Assignment
Restate the records that follow. Every word must match.

Stored data entries:
※

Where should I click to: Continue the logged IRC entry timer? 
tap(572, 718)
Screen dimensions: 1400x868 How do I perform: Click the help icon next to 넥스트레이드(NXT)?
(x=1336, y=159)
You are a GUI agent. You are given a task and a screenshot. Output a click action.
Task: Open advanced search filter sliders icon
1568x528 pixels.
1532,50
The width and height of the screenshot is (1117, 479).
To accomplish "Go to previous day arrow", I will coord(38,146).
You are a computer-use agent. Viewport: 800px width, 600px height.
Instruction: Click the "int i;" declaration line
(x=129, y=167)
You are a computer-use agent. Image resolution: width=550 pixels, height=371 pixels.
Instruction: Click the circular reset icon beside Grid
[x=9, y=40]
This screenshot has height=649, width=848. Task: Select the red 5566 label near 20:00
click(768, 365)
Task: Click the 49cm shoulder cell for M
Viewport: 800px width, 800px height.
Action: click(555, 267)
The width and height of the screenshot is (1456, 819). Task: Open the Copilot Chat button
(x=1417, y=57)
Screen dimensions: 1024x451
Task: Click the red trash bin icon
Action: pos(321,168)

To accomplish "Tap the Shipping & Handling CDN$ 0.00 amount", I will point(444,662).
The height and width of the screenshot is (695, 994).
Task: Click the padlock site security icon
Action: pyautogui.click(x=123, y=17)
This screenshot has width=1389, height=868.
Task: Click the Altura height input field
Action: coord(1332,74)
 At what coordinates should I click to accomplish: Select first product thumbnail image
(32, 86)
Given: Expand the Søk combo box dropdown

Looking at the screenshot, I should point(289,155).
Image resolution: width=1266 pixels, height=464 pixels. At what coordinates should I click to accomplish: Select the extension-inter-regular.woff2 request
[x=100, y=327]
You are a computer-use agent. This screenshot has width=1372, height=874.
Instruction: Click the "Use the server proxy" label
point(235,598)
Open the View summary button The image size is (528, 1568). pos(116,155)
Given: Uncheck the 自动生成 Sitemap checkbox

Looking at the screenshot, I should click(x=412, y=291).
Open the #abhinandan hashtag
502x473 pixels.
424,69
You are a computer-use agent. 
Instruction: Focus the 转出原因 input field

※

Answer
Where should I click to: Continue the logged IRC entry timer? 
tap(572, 718)
Screen dimensions: 1400x868 How do I perform: Click the help icon next to 넥스트레이드(NXT)?
(x=1336, y=159)
You are a GUI agent. You are given a task and a screenshot. Output a click action.
Task: Open advanced search filter sliders icon
1568x528 pixels.
1532,50
The width and height of the screenshot is (1117, 479).
To accomplish "Go to previous day arrow", I will coord(38,146).
You are a computer-use agent. Viewport: 800px width, 600px height.
Instruction: Click the "int i;" declaration line
(x=129, y=167)
You are a computer-use agent. Image resolution: width=550 pixels, height=371 pixels.
Instruction: Click the circular reset icon beside Grid
[x=9, y=40]
This screenshot has height=649, width=848. Task: Select the red 5566 label near 20:00
click(768, 365)
Task: Click the 49cm shoulder cell for M
Viewport: 800px width, 800px height.
Action: click(555, 267)
The width and height of the screenshot is (1456, 819). Task: Open the Copilot Chat button
(x=1417, y=57)
Screen dimensions: 1024x451
Task: Click the red trash bin icon
Action: pos(321,168)

To accomplish "Tap the Shipping & Handling CDN$ 0.00 amount", I will point(444,662).
The height and width of the screenshot is (695, 994).
Task: Click the padlock site security icon
Action: pyautogui.click(x=123, y=17)
This screenshot has width=1389, height=868.
Task: Click the Altura height input field
Action: coord(1332,74)
 At what coordinates should I click to accomplish: Select first product thumbnail image
(32, 86)
Given: Expand the Søk combo box dropdown

Looking at the screenshot, I should point(289,155).
Image resolution: width=1266 pixels, height=464 pixels. At what coordinates should I click to accomplish: Select the extension-inter-regular.woff2 request
[x=100, y=327]
You are a computer-use agent. This screenshot has width=1372, height=874.
Instruction: Click the "Use the server proxy" label
point(235,598)
Open the View summary button The image size is (528, 1568). pos(116,155)
Given: Uncheck the 自动生成 Sitemap checkbox

Looking at the screenshot, I should click(x=412, y=291).
Open the #abhinandan hashtag
502x473 pixels.
424,69
You are a computer-use agent. 
Instruction: Focus the 转出原因 input field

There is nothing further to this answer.